De nombreux agents du Département des Vosges utilisent aujourd’hui un véhicule de service remisé à domicile dans le cadre de leurs missions professionnelles.
Cela concerne beaucoup de situations :
- veilles qualifiées ;
- interventions techniques ;
- missions d’urgence ;
- exploitation ;
- viabilité hivernale ;
- permanences ;
- déplacements opérationnels ;
- ou nécessités particulières de service.
Mais derrière cette organisation présentée comme nécessaire au bon fonctionnement du service public, une question revient régulièrement chez les agents :
Que se passerait-il si mon véhicule personnel était dégradé, forcé, vandalisé… ou même victime d’un siphonnage de carburant pendant que j’utilise le véhicule de service ?
Une inquiétude exprimée par les agents
Plusieurs agents ont récemment alerté le SNT Vosges sur cette problématique.
En effet, l’organisation du remisage à domicile modifie directement leurs conditions habituelles de stationnement et peut exposer davantage :
- leurs véhicules personnels ;
- leurs équipements ;
- leurs effets personnels ;
- voire leur carburant personnel.
Dans certains cas, les agents doivent :
- laisser leur véhicule personnel sur un site professionnel ;
- stationner leur véhicule sur la voie publique ;
- ou utiliser leur domicile comme point d’appui opérationnel.
« Mettez le matériel en sécurité »… mais qu’en est-il des biens personnels ?
À titre d’exemple, lors du remisage de certains véhicules de veille qualifiée, il est recommandé aux agents de :
- retirer certains équipements ;
- ne pas laisser de matériel dans le véhicule ;
- ou « mettre en sécurité » les équipements et matériels car ceux-ci ne seraient pas couverts par les assurances en cas de vol ou de dégradation.

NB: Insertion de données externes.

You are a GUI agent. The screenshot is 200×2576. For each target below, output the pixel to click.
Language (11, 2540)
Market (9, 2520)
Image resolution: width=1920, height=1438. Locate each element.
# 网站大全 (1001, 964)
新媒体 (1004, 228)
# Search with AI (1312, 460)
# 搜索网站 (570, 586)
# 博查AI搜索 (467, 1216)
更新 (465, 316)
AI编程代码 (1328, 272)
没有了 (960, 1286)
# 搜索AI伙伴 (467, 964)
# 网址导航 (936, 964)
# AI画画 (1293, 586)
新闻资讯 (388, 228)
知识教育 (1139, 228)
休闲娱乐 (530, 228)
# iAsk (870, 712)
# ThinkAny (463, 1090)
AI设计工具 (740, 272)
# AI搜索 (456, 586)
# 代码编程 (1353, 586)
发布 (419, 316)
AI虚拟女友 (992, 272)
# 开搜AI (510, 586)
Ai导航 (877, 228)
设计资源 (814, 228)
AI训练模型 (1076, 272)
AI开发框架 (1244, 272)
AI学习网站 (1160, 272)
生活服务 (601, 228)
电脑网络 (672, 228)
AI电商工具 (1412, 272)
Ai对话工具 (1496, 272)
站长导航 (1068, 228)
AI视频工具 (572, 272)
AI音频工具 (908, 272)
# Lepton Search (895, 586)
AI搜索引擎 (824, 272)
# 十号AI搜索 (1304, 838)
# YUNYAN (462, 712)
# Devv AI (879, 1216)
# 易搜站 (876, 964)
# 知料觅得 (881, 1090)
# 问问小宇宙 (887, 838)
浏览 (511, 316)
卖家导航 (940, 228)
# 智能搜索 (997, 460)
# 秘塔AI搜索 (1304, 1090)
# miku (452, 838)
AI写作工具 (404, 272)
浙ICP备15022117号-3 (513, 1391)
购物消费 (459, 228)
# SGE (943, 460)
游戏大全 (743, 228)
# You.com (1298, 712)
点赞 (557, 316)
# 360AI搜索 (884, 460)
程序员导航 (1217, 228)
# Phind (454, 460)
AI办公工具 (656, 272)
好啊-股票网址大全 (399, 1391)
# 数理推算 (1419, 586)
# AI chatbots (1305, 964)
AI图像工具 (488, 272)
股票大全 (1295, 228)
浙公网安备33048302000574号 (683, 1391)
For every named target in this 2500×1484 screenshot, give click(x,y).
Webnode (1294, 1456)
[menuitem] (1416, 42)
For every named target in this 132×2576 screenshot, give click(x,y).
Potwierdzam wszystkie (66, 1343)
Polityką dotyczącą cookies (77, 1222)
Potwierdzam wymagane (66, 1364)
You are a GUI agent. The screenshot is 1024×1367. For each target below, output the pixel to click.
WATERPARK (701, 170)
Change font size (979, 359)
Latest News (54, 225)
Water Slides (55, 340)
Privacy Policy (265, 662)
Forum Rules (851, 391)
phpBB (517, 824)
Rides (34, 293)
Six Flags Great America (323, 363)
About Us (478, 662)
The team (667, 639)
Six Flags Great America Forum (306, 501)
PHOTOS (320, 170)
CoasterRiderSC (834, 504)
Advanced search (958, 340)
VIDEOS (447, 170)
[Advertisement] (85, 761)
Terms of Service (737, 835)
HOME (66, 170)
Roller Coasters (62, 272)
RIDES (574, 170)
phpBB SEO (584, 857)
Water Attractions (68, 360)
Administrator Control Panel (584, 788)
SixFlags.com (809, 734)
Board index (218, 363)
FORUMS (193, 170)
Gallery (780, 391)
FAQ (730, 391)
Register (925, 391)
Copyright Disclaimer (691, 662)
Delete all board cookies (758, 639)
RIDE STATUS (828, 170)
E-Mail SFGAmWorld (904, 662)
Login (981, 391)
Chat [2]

Cette consigne soulève une interrogation légitime :
Si certains matériels professionnels ne seraient pas couverts dans certaines situations, qu’en est-il alors des biens personnels des agents eux-mêmes ?
Et notamment :
- en cas d’effraction du véhicule personnel ;
- de vol d’effets personnels ;
- de dégradation du véhicule ;
- de vandalisme ;
- ou de siphonnage de carburant.
Car dans les faits, les agents supportent souvent seuls :
- l’exposition au risque ;
- les démarches auprès des assurances ;
- les franchises éventuelles ;
- et les conséquences financières du sinistre.
Une situation juridiquement floue
À ce jour, aucun texte général de la fonction publique territoriale ne prévoit explicitement une prise en charge automatique des dommages subis par les biens personnels des agents dans le cadre du remisage à domicile d’un véhicule de service.
Les textes encadrent principalement :
- l’utilisation des véhicules ;
- les obligations de service ;
- les autorisations de remisage ;
- ou les dispositifs assimilés aux astreintes.
Sources :
- Décret n°2001-654 du 19 juillet 2001 relatif au temps de travail dans la FPT :
https://www.legifrance.gouv.fr/loda/id/JORFTEXT000000223343/ - Décret n°2005-542 du 19 mai 2005 relatif aux astreintes dans la FPT :
https://www.legifrance.gouv.fr/loda/id/JORFTEXT000000445723/ - Circulaire du 5 mai 1997 relative aux conditions d’utilisation des véhicules administratifs.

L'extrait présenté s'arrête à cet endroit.